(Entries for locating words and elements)
==========

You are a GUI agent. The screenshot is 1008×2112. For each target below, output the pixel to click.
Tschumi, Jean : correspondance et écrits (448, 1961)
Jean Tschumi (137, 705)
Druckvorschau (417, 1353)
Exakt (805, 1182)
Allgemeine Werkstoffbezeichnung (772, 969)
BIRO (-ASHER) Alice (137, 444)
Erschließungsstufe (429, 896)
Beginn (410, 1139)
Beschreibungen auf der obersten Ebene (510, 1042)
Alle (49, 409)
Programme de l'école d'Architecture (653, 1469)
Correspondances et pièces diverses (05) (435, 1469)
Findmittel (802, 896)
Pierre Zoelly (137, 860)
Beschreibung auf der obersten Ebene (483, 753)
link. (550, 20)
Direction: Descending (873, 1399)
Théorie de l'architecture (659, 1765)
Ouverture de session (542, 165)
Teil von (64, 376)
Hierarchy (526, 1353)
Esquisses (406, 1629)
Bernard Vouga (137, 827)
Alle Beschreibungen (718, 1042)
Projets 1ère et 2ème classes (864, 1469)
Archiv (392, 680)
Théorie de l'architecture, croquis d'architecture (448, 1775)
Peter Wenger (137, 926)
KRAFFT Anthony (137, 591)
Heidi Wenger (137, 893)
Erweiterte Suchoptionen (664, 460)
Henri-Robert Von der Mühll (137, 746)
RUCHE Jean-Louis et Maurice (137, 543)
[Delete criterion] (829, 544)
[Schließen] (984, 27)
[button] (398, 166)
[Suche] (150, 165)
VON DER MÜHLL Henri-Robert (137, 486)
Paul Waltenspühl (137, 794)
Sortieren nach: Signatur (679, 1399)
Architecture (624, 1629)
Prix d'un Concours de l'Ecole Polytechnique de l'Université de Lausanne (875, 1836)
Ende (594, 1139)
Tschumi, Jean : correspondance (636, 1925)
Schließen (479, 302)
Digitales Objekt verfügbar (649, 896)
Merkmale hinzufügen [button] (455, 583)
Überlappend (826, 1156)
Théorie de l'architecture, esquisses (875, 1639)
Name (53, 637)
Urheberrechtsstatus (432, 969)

==========

__WHAT TO WORK ON__.
Rewrite the items from the line containing "Architecture (624, 1629)" through the line containing "Digitales Objekt verfügbar (649, 896)", both included. Keep each request as it stands and shift every coordinate in the answers by -131.

__RESPONSE TO THIS EXERCISE__.
Architecture (493, 1498)
Prix d'un Concours de l'Ecole Polytechnique de l'Université de Lausanne (744, 1705)
Ende (463, 1008)
Tschumi, Jean : correspondance (505, 1794)
Schließen (348, 171)
Digitales Objekt verfügbar (518, 765)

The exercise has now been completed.